Extracted data section start
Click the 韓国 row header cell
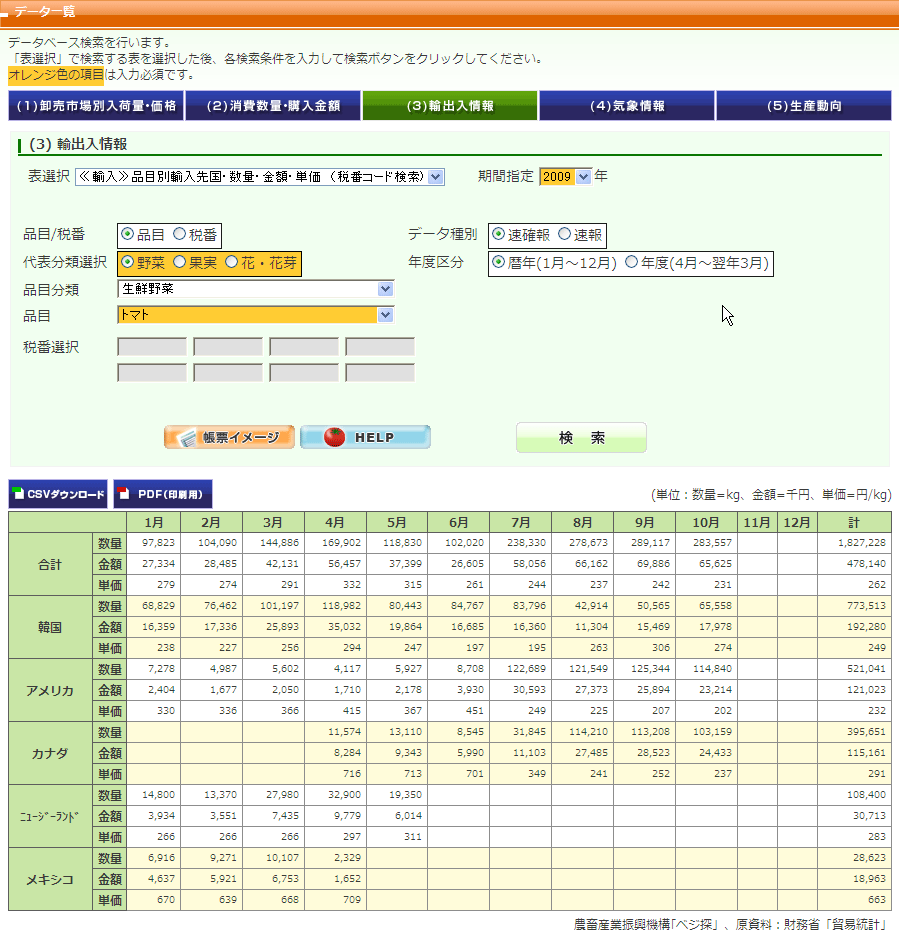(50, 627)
Extracted data section end
Extracted data section start
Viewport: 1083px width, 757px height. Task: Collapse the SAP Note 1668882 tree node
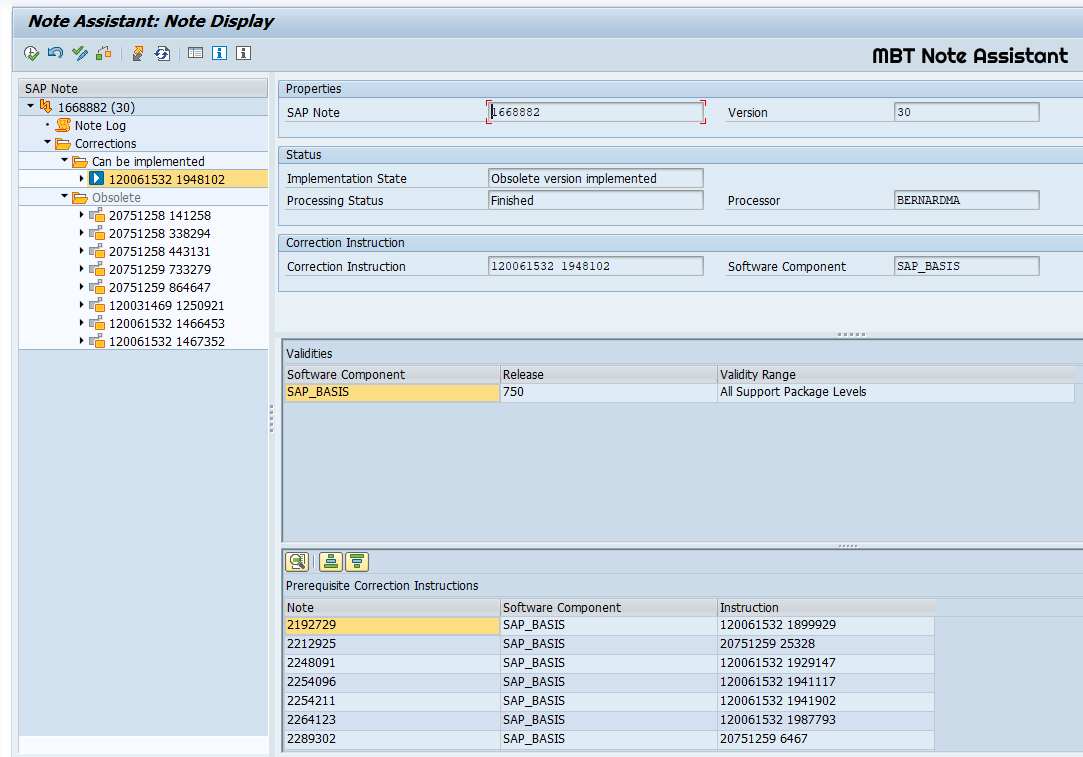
Extracted data section end
Extracted data section start
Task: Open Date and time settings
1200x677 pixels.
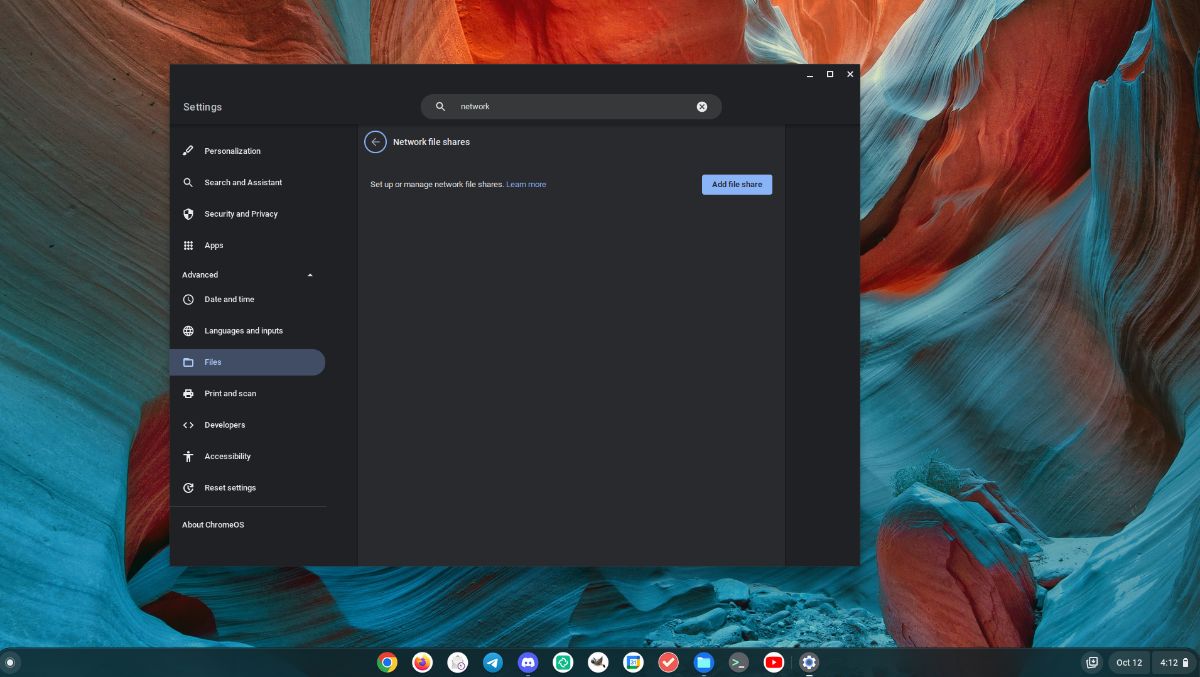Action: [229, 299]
Extracted data section end
• [About this exercise]:
How many of the lines in this material contain the word "Task"? State the number and nothing else.

• [Response area]:
2